If you strive to be wholly mediocre as a runner, read some of the Journal of the American College of Cardiology propaganda. For example their 2012 published tripe has been propagated by the general news media complete with the gobsmacking headline; Fast running is as deadly as sitting on couch, scientists find. This is your study on how to grasp the brass ring of ordinariness; attain a true lack distinction, but ultimately continue to…[gulp]… actually live.

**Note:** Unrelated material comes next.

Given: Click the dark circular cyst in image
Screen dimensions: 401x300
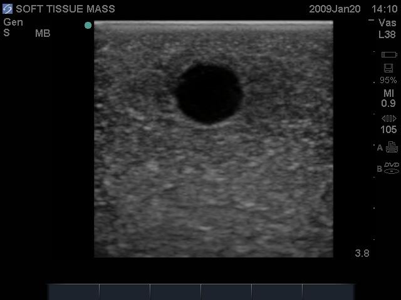Looking at the screenshot, I should [x=209, y=93].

This is a new article from a somewhat dated and re-hashed study from the mediocre minds at the Journal of the American College of Cardiology. They studied 1098 healthy joggers and non-joggers over a 12-year period. Note how they refer to the joggers as healthy and nothing, not even a mean-spirited insult for the non-joggers. We here at the Athletics Illustrated labs would like to know how they determined what a “healthy jogger,” is. What’s the metric? We don’t know and apparently neither do they.

They found that those who ran the fastest were NINE TIMES more likely to die prematurely than those who enjoyed a waddle two or three times per week. Two subjects died in a follow up to the study. Their deaths aided the hypothesis, but no one mentions how they died. Perhaps they were attacked by rabid pit bulls or were run over by a train, while waddling along the tracks with their mp3 blaring in their ears?

At any rate, according to the mediocre minds at ACOC, they determined that there is this upper limit of how fast one should be jogging, apparently the pace should be no faster than 8kph (5mph). You may ask, WTF? And this, my overachieving, singularly-focused bi-ped movers and shakers is why I am here: to translate. This foreign pace-based metric translates to a waddle of 12:10 per mile (7:30 per km). This begs the question, are we jogging or rolling spliffs at this pace?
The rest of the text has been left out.